**REQUIRED WORK**. In the entries below, find the line containing "Viewport: 956px width, 619px" and the line containing "Given: Increase 'Угол". Copy those two lines and everything between them exactly, without the pictures.

**RECORDS PROVIDED**.

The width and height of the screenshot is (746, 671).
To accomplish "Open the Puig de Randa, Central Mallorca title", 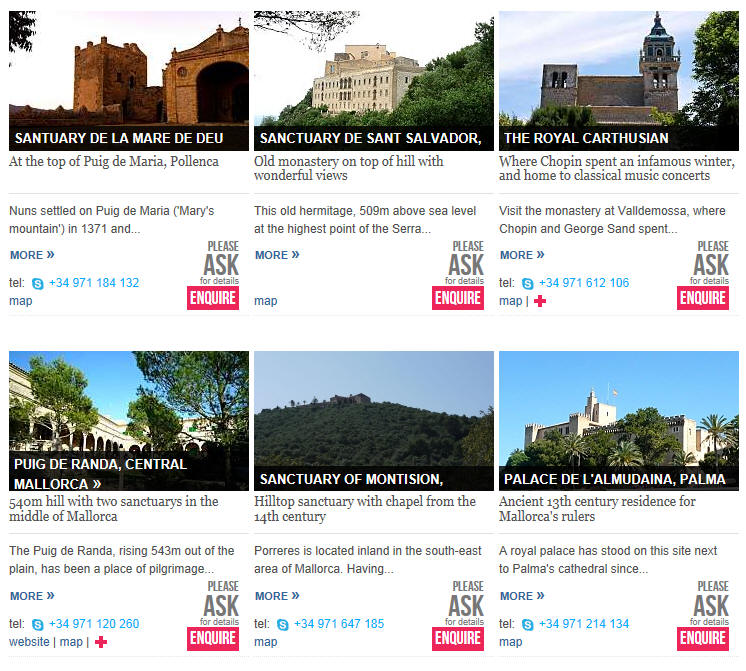I will tap(100, 474).
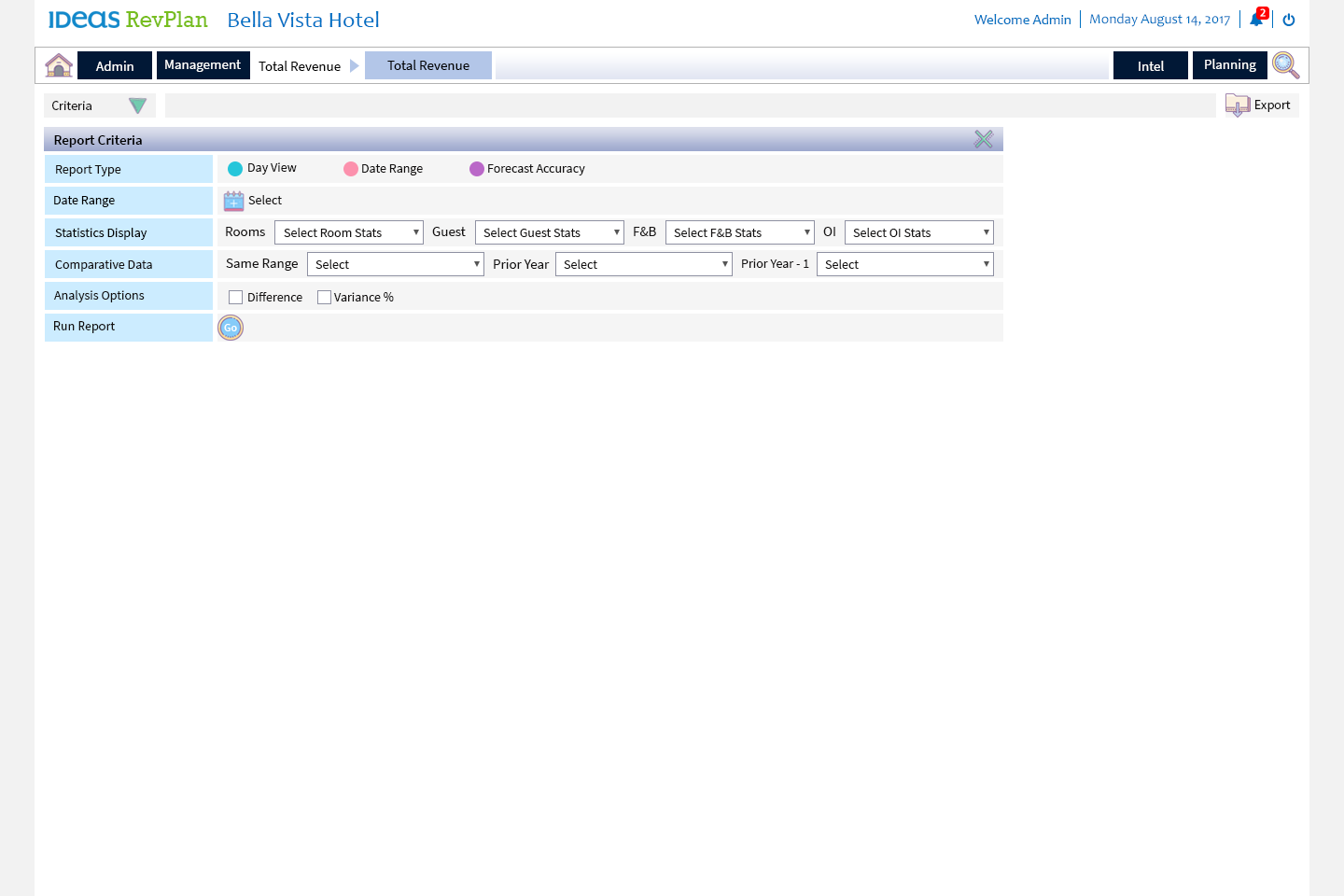Image resolution: width=1344 pixels, height=896 pixels.
Task: Open the Select F&B Stats dropdown
Action: (x=739, y=232)
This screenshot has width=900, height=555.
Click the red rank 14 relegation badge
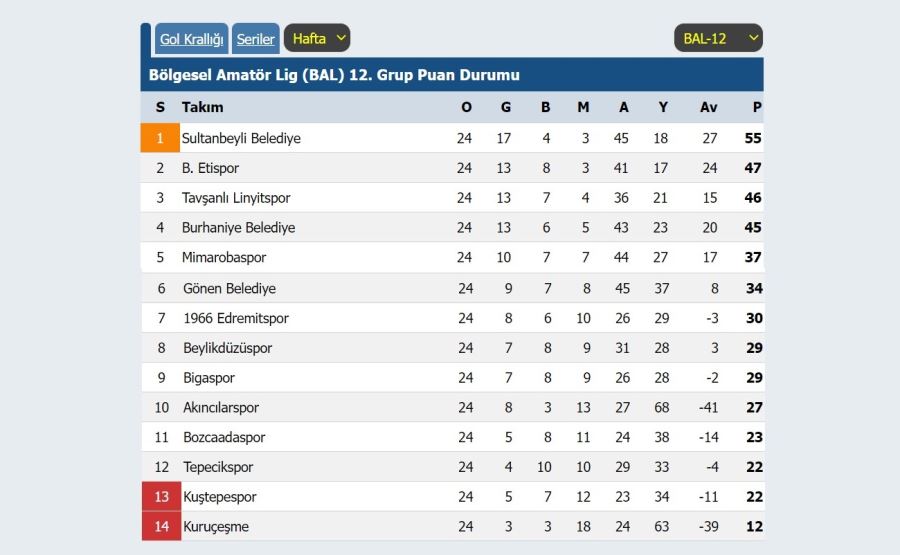pyautogui.click(x=161, y=526)
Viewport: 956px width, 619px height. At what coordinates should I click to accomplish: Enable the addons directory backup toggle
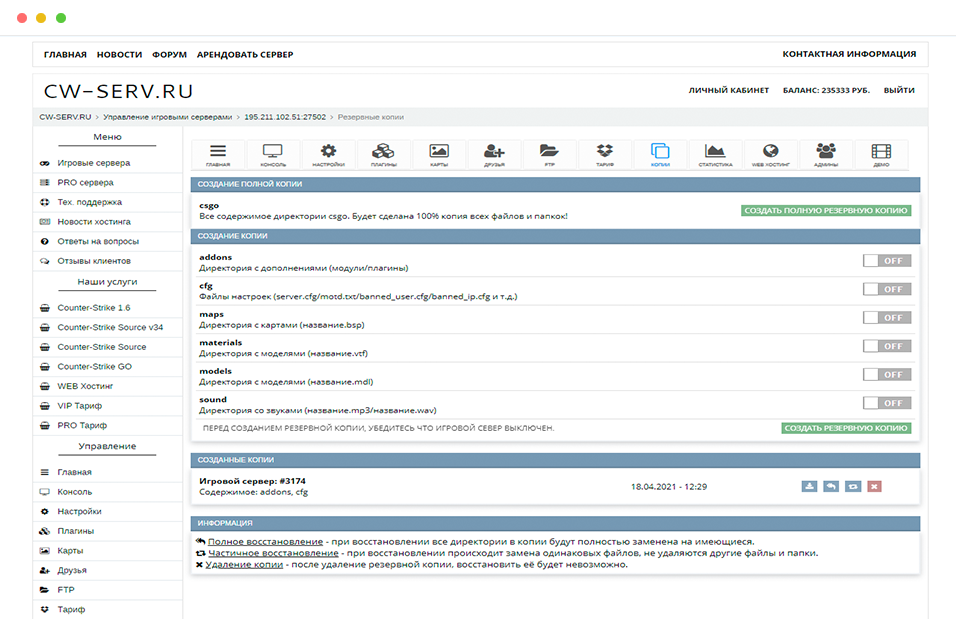(x=886, y=260)
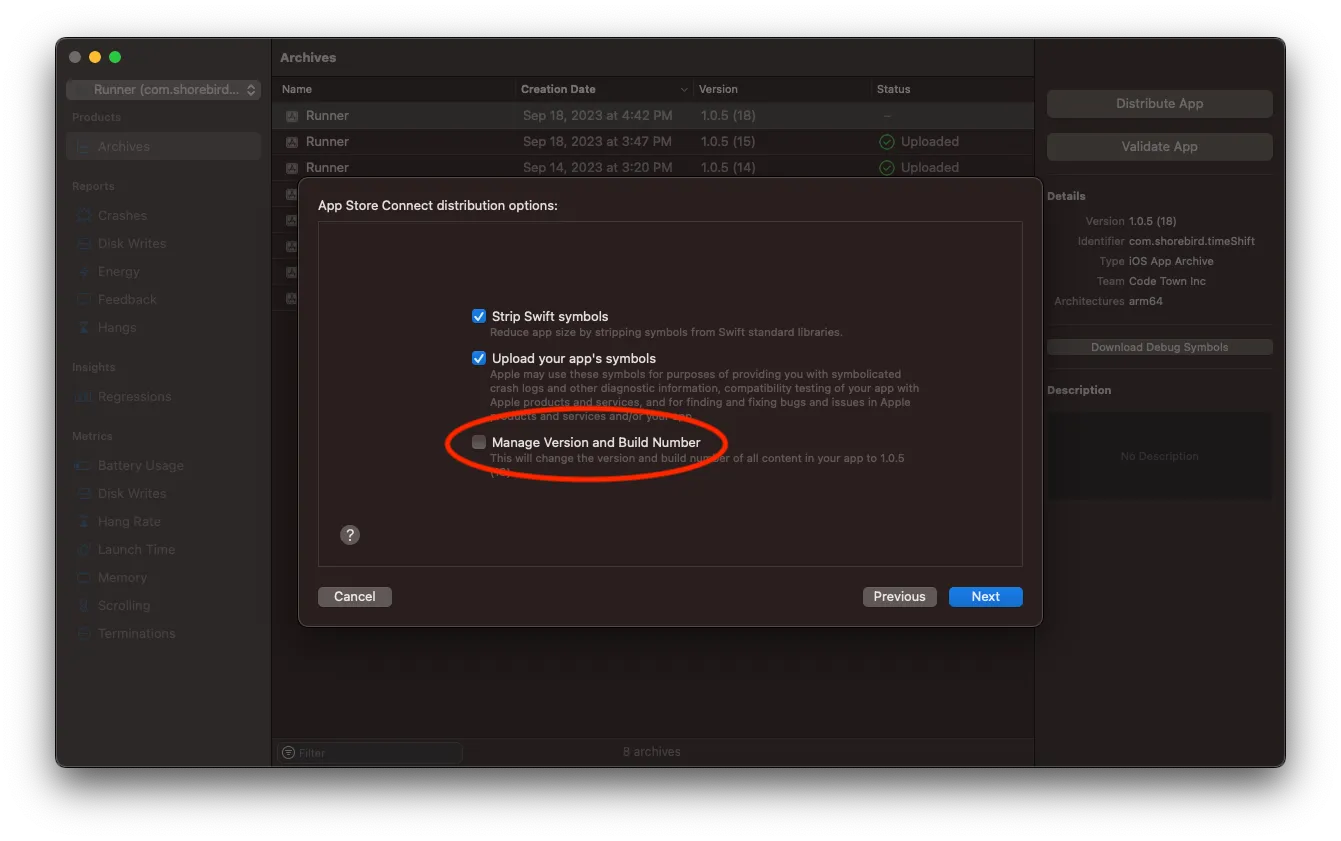Click the Next button
The image size is (1341, 841).
tap(985, 596)
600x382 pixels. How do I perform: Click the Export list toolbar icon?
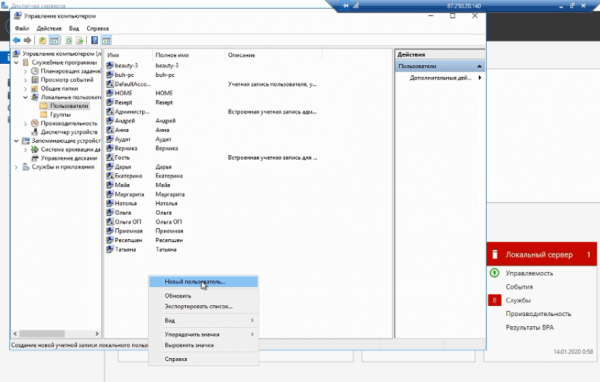point(80,40)
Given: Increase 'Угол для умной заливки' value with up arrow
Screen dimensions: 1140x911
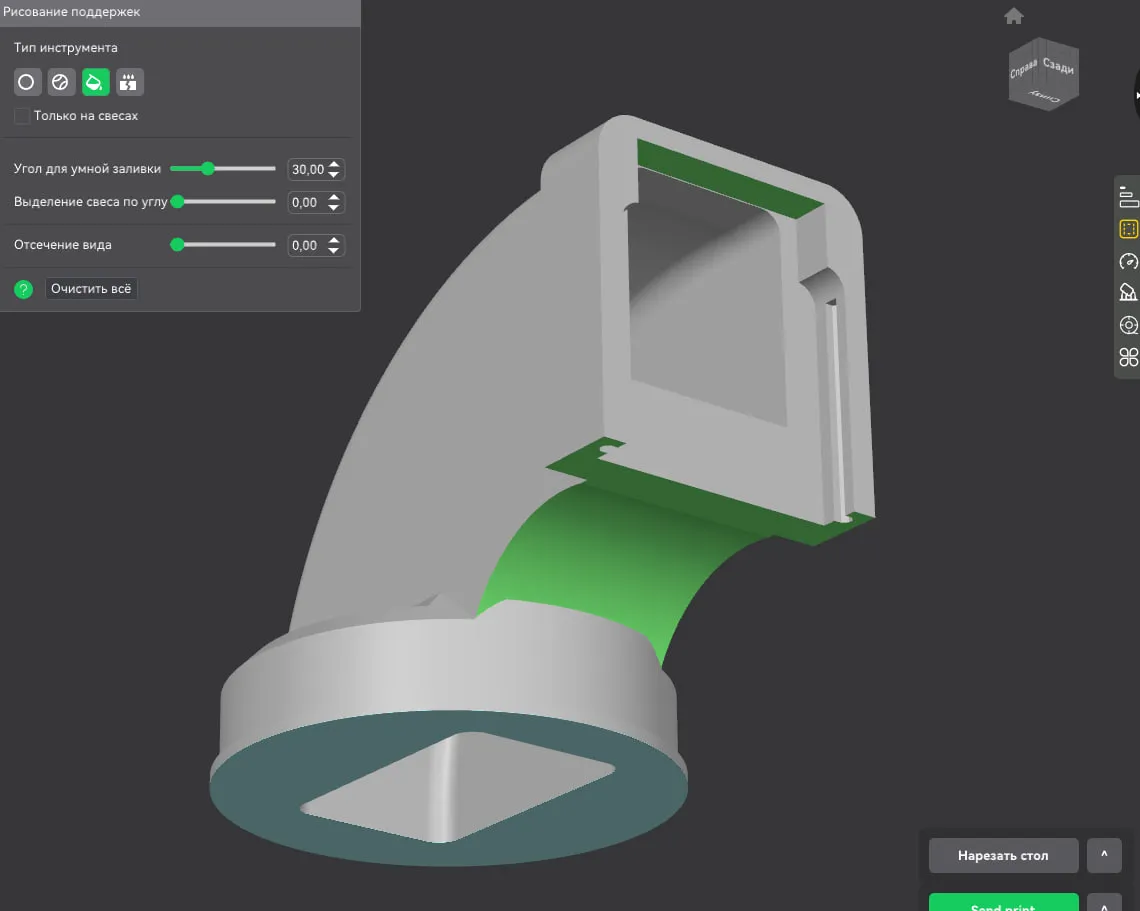Looking at the screenshot, I should [x=335, y=165].
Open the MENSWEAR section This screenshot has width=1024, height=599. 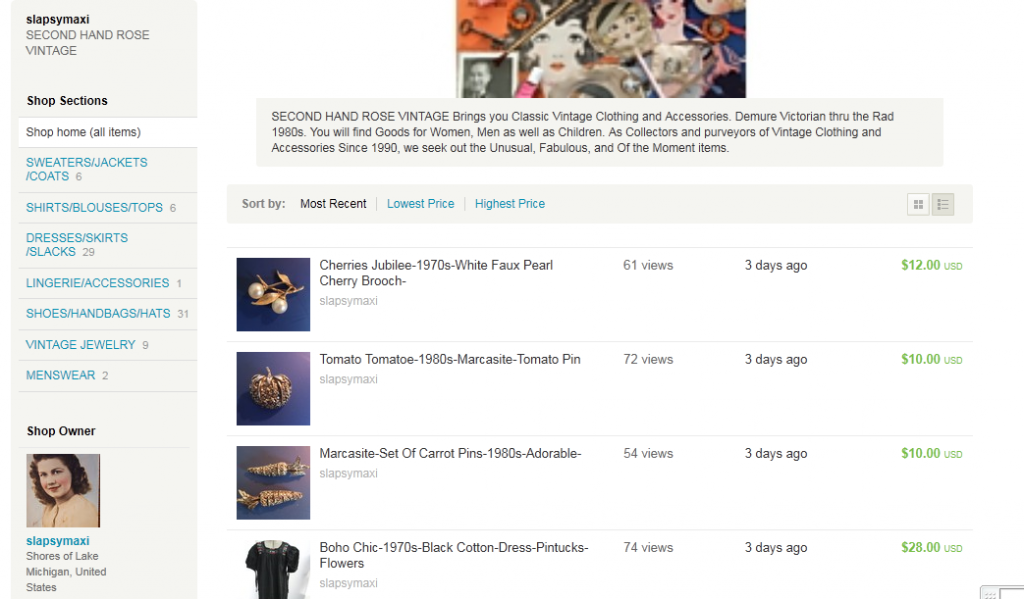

**ANSWER SECTION**.
Viewport: 956px width, 619px height. At what coordinates should I click to accomplish: Enable the addons directory backup toggle
(x=886, y=260)
Click the Next button
The image size is (1341, 841).
tap(985, 596)
600x382 pixels. How do I perform: Click the Export list toolbar icon?
point(80,40)
Given: Increase 'Угол для умной заливки' value with up arrow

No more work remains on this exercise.